Copy each of the entries below word for word, leaving out the pictures.

## Begin

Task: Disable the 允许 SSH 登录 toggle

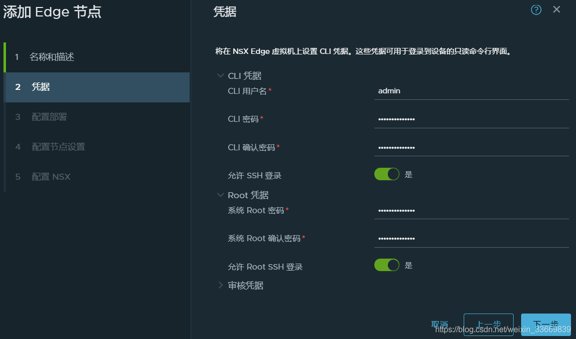Action: [x=386, y=174]
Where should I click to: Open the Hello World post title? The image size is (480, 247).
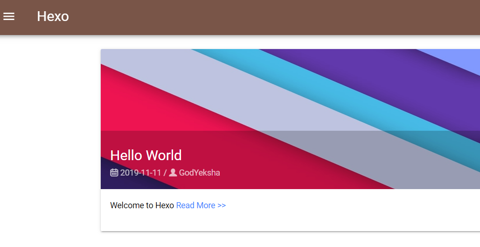(x=146, y=155)
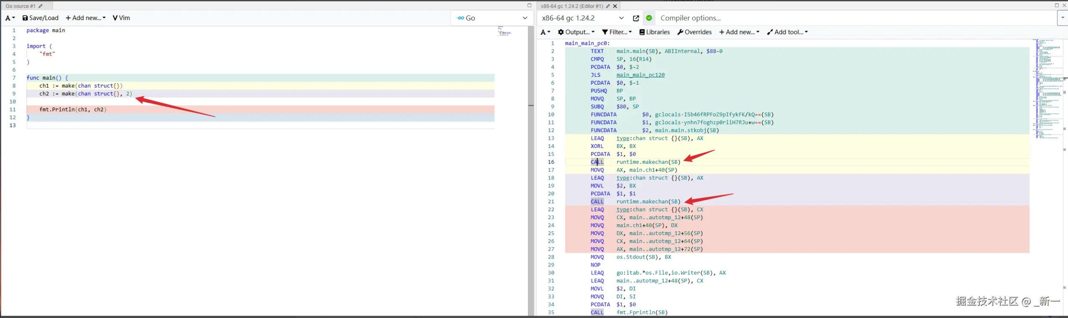
Task: Toggle Vim mode in the Go editor
Action: click(x=121, y=18)

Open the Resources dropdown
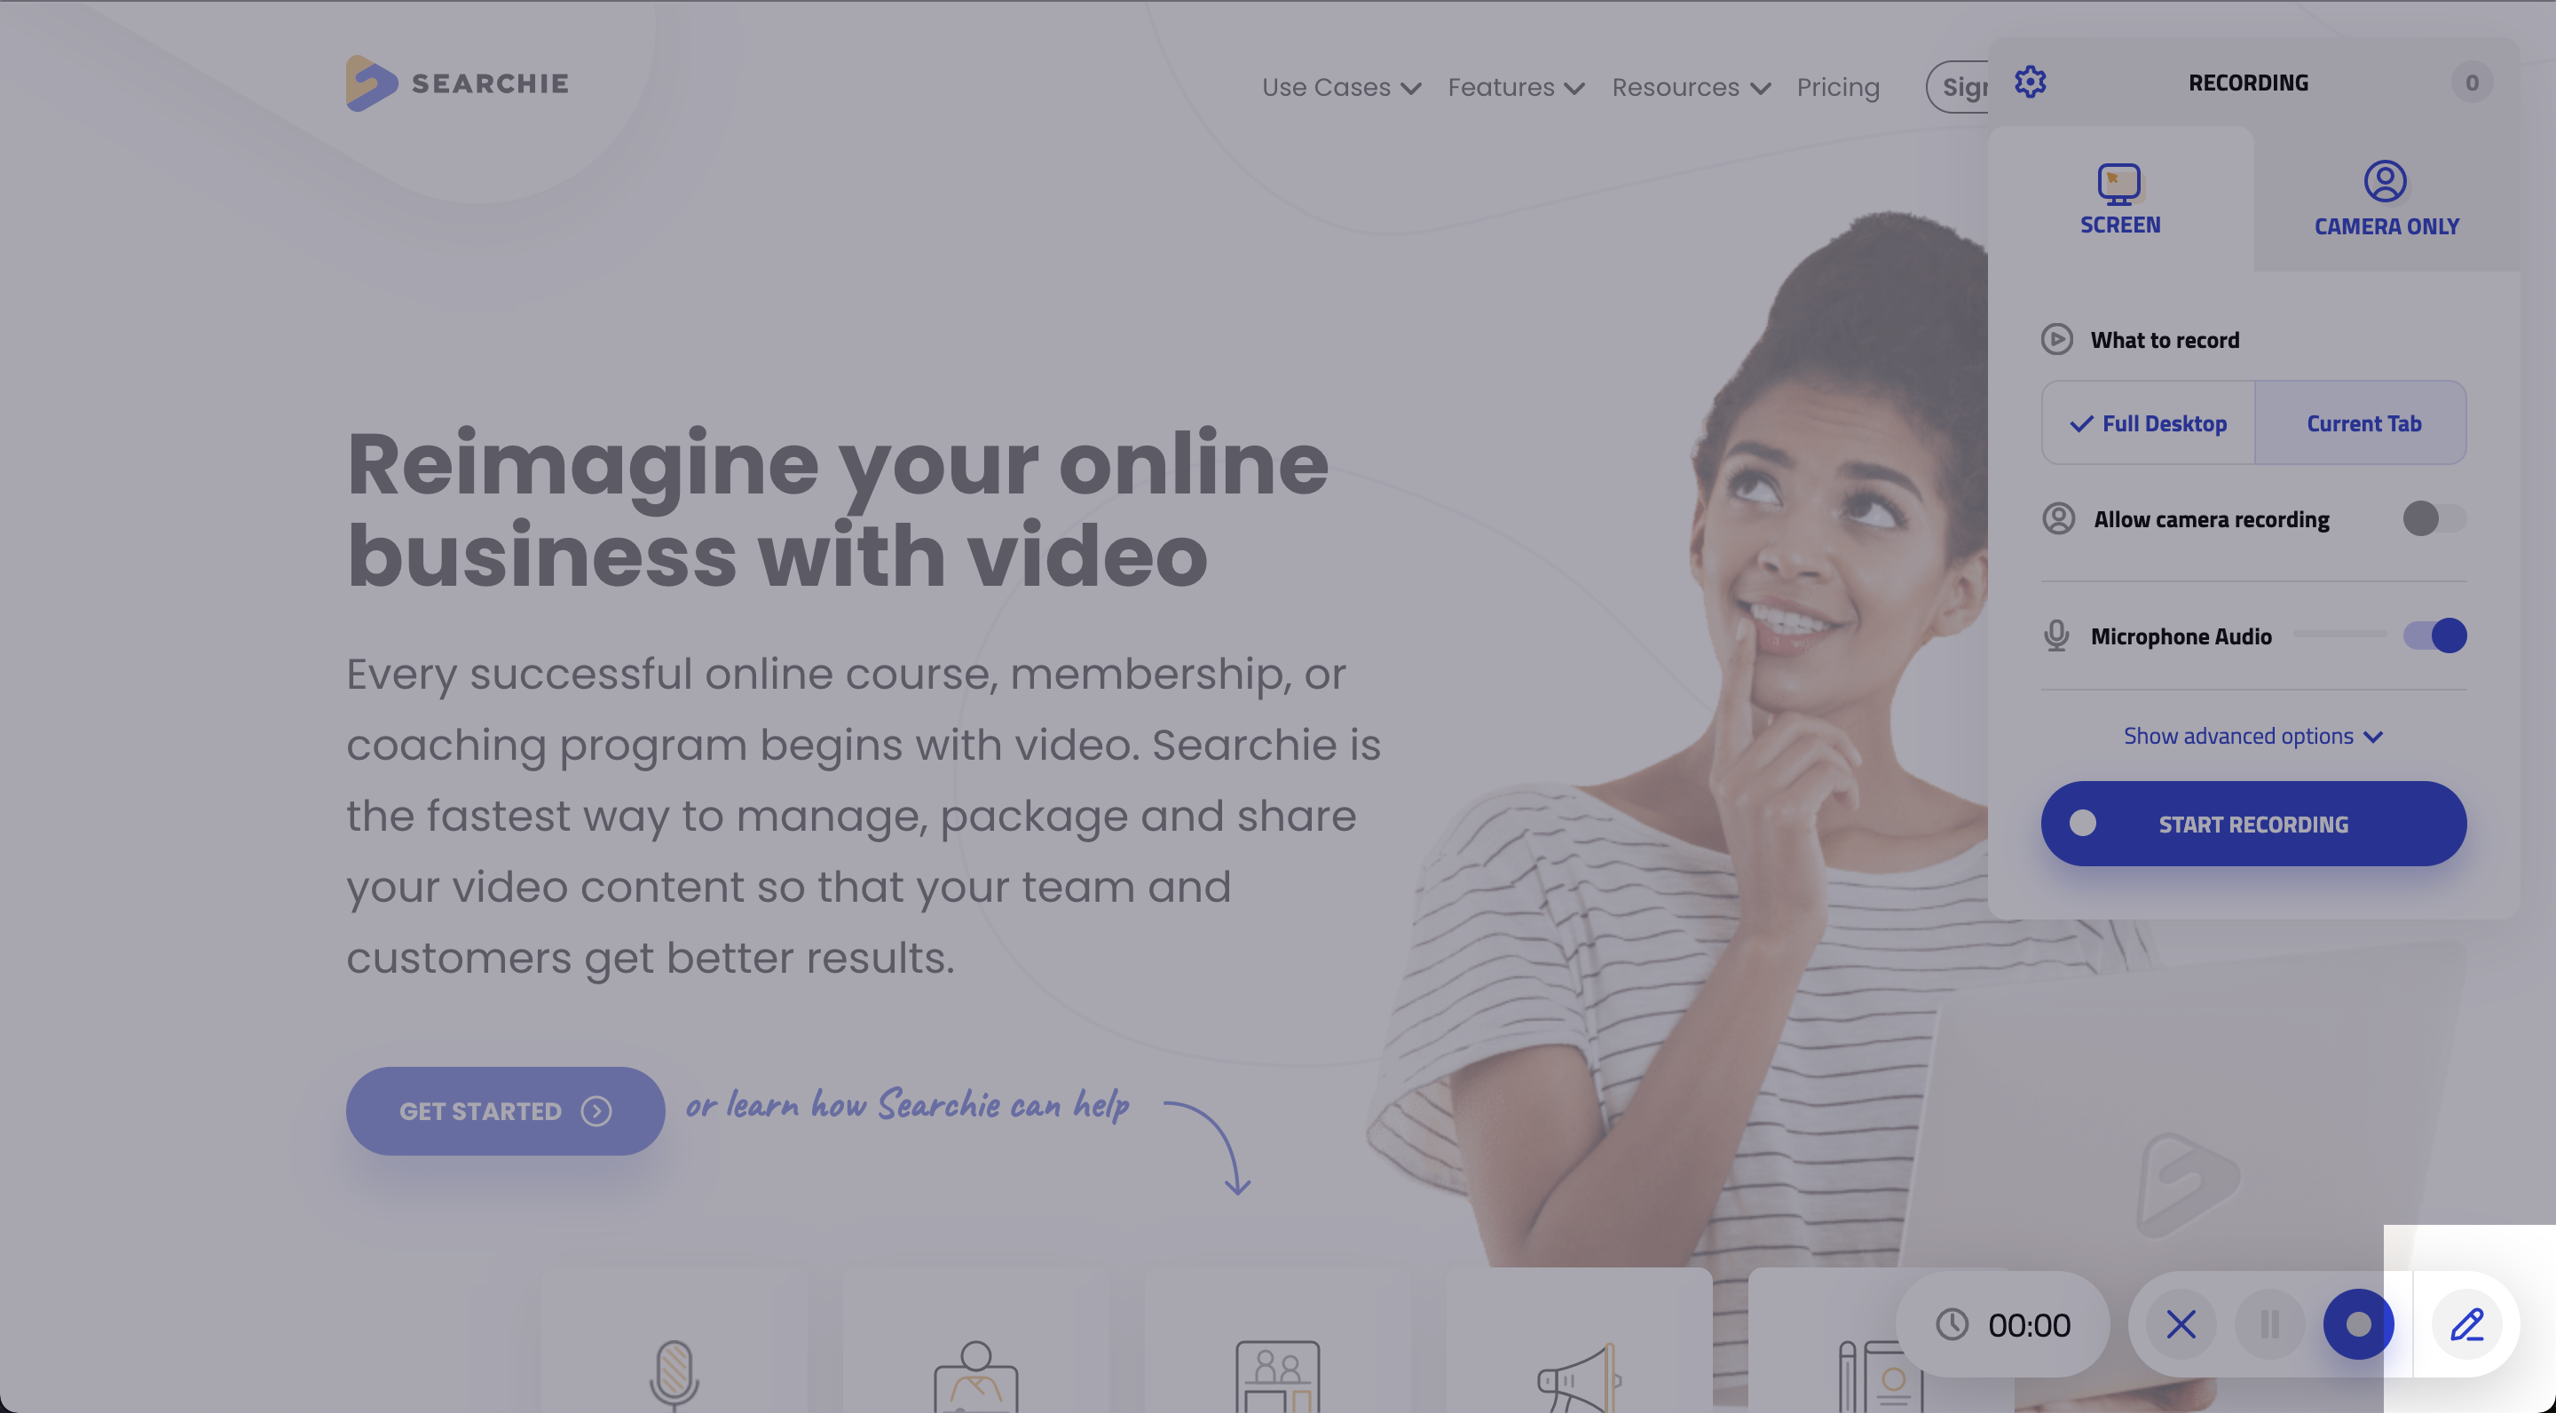(1691, 87)
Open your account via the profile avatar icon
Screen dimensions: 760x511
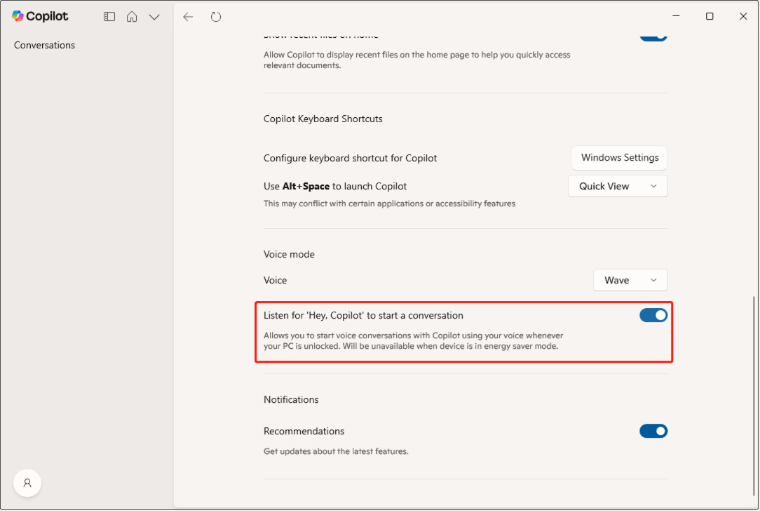27,483
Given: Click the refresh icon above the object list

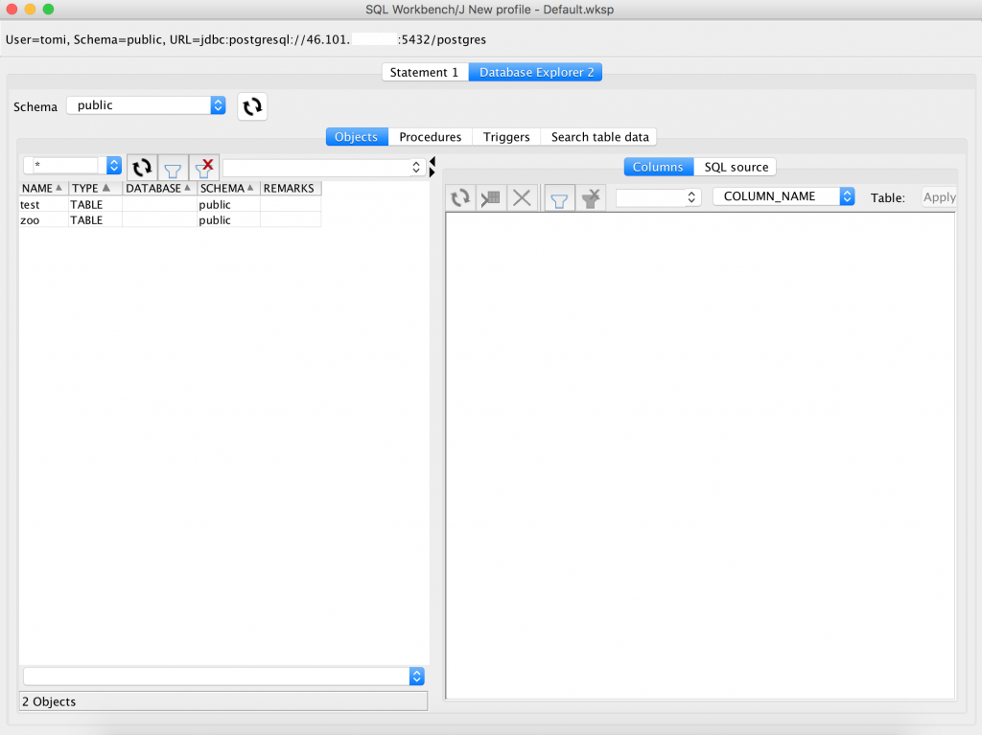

## End

* _Full response_
Task: Disable the 允许 SSH 登录 toggle

Action: [x=386, y=174]
Where should I click to: Open the Hello World post title? The image size is (480, 247).
(x=146, y=155)
Task: Toggle Vim mode in the Go editor
Action: click(x=121, y=18)

Open the Resources dropdown
(1691, 87)
Open your account via the profile avatar icon
Screen dimensions: 760x511
27,483
Given: Click the refresh icon above the object list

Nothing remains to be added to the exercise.